● Records shown:
□ □ □ □ □
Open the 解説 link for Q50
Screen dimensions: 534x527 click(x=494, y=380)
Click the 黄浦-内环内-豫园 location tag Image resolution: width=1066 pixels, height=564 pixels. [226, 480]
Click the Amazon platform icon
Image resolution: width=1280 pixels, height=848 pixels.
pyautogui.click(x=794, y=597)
□ □ □ □ □
● What this task involves: Transcribe, exactly and completely, all of the entries.

● Reply to the task:
Open the 解説 link for Q50
Screen dimensions: 534x527 click(x=494, y=380)
Click the 黄浦-内环内-豫园 location tag Image resolution: width=1066 pixels, height=564 pixels. [226, 480]
Click the Amazon platform icon
Image resolution: width=1280 pixels, height=848 pixels.
pyautogui.click(x=794, y=597)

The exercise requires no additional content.